PORTO ALEGRE, BRASIL — La Hermana Inah Canabarro Lucas, reconocida como la persona más longeva del planeta, falleció este miércoles 30 de abril a los 116 años y 326 días. La noticia fue confirmada por la Congregación de las Hermanas Teresianas, con quienes residía en la ciudad de Porto Alegre.
Su partida marca el cierre de una vida excepcional que trascendió fronteras y se convirtió en símbolo de fortaleza, fe y longevidad.

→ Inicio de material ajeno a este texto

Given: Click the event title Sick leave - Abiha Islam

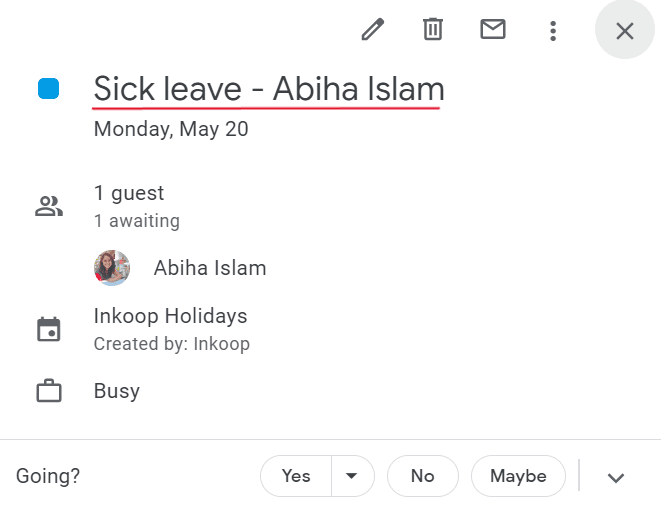Looking at the screenshot, I should tap(269, 89).
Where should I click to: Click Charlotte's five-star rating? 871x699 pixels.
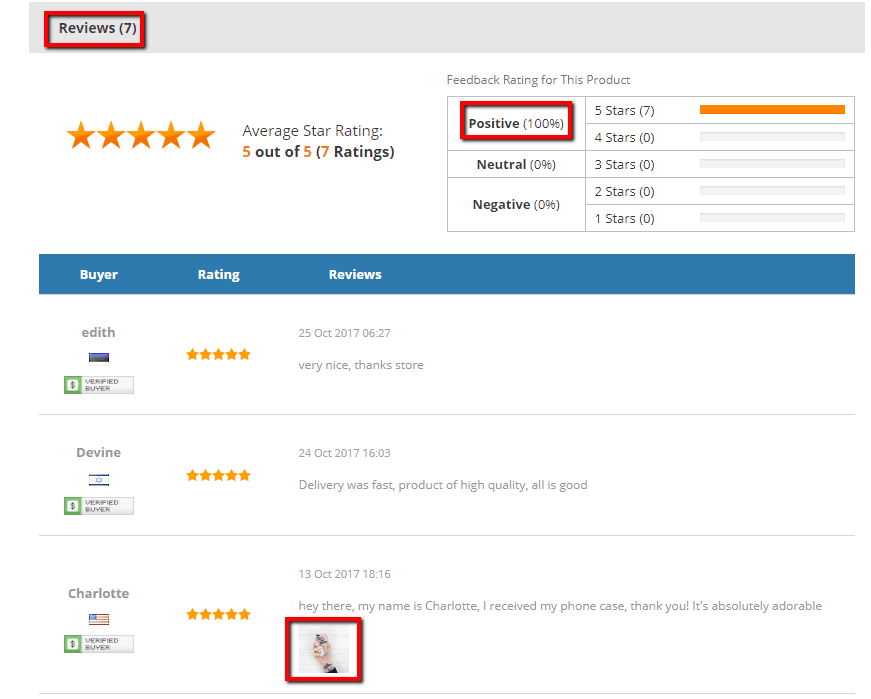point(218,614)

Una vida consagrada a la enseñanza y la fe
Nacida el 8 de junio de 1908, Inah Canabarro fue reconocida como la decana de la humanidad tras el fallecimiento, en enero de 2025, de la japonesa Tomiko Itooka, también de 116 años. Su edad fue verificada por el Grupo de Investigación Gerontológica (GRG) de Estados Unidos y la organización LongeviQuest, ambas dedicadas a documentar casos de longevidad extraordinaria.
Su vocación religiosa comenzó en la juventud. En 1929, tras completar sus estudios en un internado y realizar su noviciado en Uruguay, regresó a Brasil para dedicarse a la enseñanza. Durante décadas, impartió clases de portugués y, especialmente, de matemáticas, materia que enseñaba con notable pasión y dedicación.
Además de ser la persona más longeva del mundo, ostentaba otros títulos notables: era la monja viva más anciana desde el fallecimiento de la Hermana André y la religiosa brasileña que más años ha vivido en la historia del país.
Fortaleza en cuerpo y espíritu
La Hermana Inah enfrentó grandes desafíos con admirable entereza. En octubre de 2022, ya centenaria, logró superar el COVID-19, convirtiéndose en una de las sobrevivientes más longevas de esta enfermedad a nivel global. Este episodio reforzó su imagen como símbolo de esperanza y resistencia.
Quienes la conocieron destacan su fe inquebrantable como el motor de su longevidad. Ella misma atribuía su larga vida a la oración diaria, especialmente al rezo del Rosario, una práctica que mantuvo hasta sus últimos días.
Más allá de su vida religiosa y académica, Inah también era una apasionada del fútbol, deporte que seguía con entusiasmo, aportando un matiz humano y entrañable a su figura de guía espiritual.
Un legado para la historia
El reconocimiento como la persona más longeva del mundo en enero de 2025 representó un hito para Brasil. Durante los casi cuatro meses en los que ostentó este título, su figura inspiró a miles y se convirtió en un emblema mundial del envejecimiento activo.
Su muerte deja un vacío profundo en la comunidad religiosa y entre los estudiosos de la longevidad. Su existencia fue testigo de transformaciones históricas de gran magnitud, desde las dos guerras mundiales hasta la era digital, abarcando más de once décadas de historia.
La Congregación de las Hermanas Teresianas expresó su profundo pesar por su fallecimiento, destacando la ejemplaridad de su vida consagrada y su labor educativa incansable. Aunque aún no se han revelado detalles sobre sus funerales, se espera que diversas figuras del ámbito religioso y civil le rindan homenaje.
Con su partida, el mundo pierde no solo a su habitante más longevo, sino también a una mujer cuya vida fue testimonio de fe, perseverancia y entrega al prójimo. Su historia quedará como inspiración para las futuras generaciones y objeto de estudio para quienes investigan los secretos de una vida larga y plena.